> WORK TO DO
Rewrite everything from the line containing "Click the dotted line in Tristan's row" down to the end of the data, swapping "Click" for "Select" and changing nothing else. Omit the pictures from your answer.

=== DATA PROVIDED ===

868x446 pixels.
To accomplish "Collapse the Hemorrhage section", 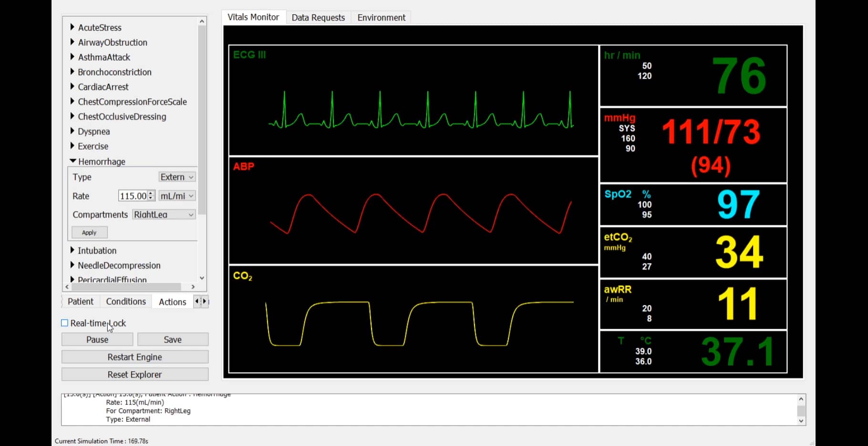I will coord(72,161).
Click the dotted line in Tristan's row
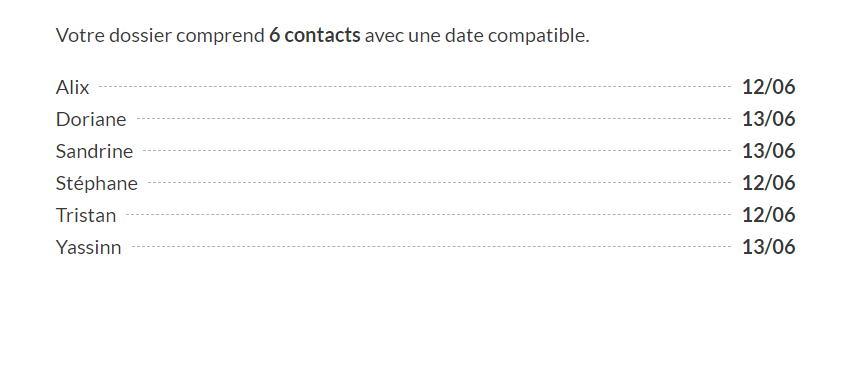 (429, 215)
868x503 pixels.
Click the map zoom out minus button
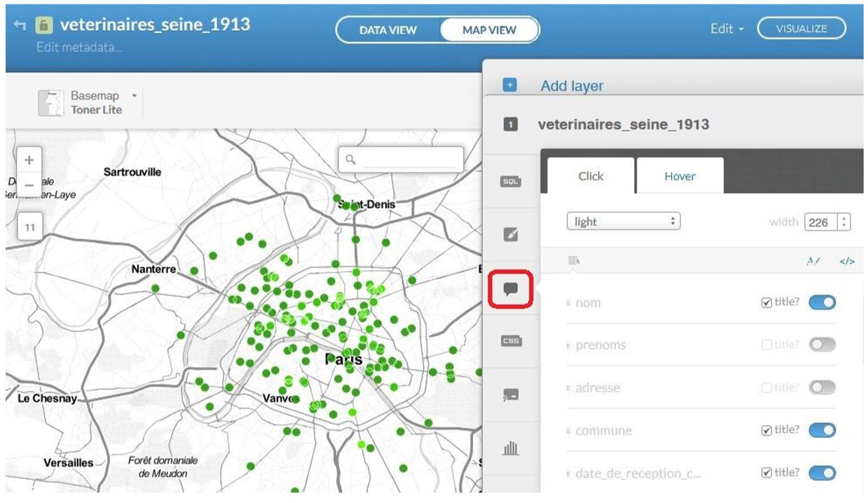tap(29, 186)
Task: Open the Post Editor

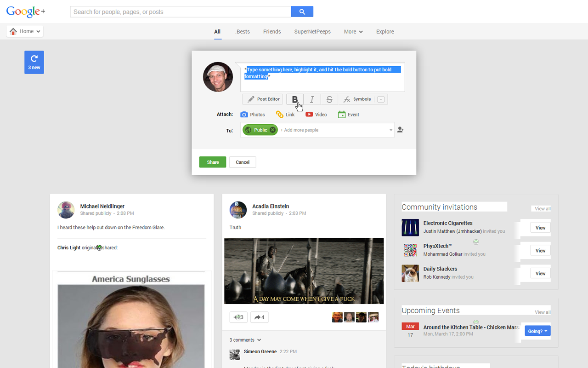Action: 262,99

===

> FULL ANSWER
Select the dotted line in Tristan's row
 (429, 215)
868x503 pixels.
Select the map zoom out minus button
tap(29, 186)
Task: Open the Post Editor

Action: 262,99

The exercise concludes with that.